Want to work for the Cleveland Indians? All you have to do is be a whip-smart, forward-thinking inventor of analytical tools, and continue on, turning once-thought luxuries in to items team ultimately yearn to have. Seems easy enough, no? Such is the case with Max Marchi who will be leaving Baseball Prospectus to take a job with the Cleveland Indians.
Marchi, as some of you may know, is the author of a recently released 350-page book titled “Analyzing Baseball Data with R.”
With its flexible capabilities and open-source platform, R has become a major tool for analyzing detailed, high-quality baseball data. Analyzing Baseball Data with R provides an introduction to R for sabermetricians, baseball enthusiasts, and students interested in exploring the rich sources of baseball data. It equips readers with the necessary skills and software tools to perform all of the analysis steps, from gathering the datasets and entering them in a convenient format to visualizing the data via graphs to performing a statistical analysis.
The authors first present an overview of publicly available baseball datasets and a gentle introduction to the type of data structures and exploratory and data management capabilities of R. They also cover the traditional graphics functions in the base package and introduce more sophisticated graphical displays available through the lattice and ggplot2 packages. Much of the book illustrates the use of R through popular sabermetrics topics, including the Pythagorean formula, runs expectancy, career trajectories, simulation of games and seasons, patterns of streaky behavior of players, and fielding measures. Each chapter contains exercises that encourage readers to perform their own analyses using R. All of the datasets and R code used in the text are available online.
This book helps readers answer questions about baseball teams, players, and strategy using large, publically available datasets. It offers detailed instructions on downloading the datasets and putting them into formats that simplify data exploration and analysis. Through the book’s various examples, readers will learn about modern sabermetrics and be able to conduct their own baseball analyses.
Got all that?
Readers of Marchi will know that he has recently done a lot of work on Pitch F/X and catcher framing, a hot topic back in 2013 when the Indians were dealing with the luxury of two lineup-friendly catchers in Yan Gomes and Carlos Santana—the former being much better at pitch-framing than the latter.

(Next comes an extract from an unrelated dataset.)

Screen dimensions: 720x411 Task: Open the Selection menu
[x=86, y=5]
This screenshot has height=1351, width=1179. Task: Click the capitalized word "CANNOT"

As Marchi writes in his farewell post, his first sabermetric studies were written on an Italian blog more than 10 years ago. Hard work gets noticed and the Indians, long-time users of advanced analytics, are no strangers to digging for gold. Marchi joins a growing list of individuals who have gone from writer/analyst to being hired by a Major League club, including Keith Woolner who left Baseball Prospectus to become the Manager of Baseball Research and Analysis for the Indians back in 2007.
As Woolner wrote in his farewell post, “Baseball Prospectus has, since its inception, been dedicated to the concept that that there are better ways for major league baseball teams to make decisions. Augmenting conventional, scouting-based reports with objective evidence gathered through analysis of the statistical record can help a team gain a competitive edge.”
Let’s hope that Marchi’s addition only serves to make the Indians that much smarter than their competition. Lord knows they can use every competitive edge they can get.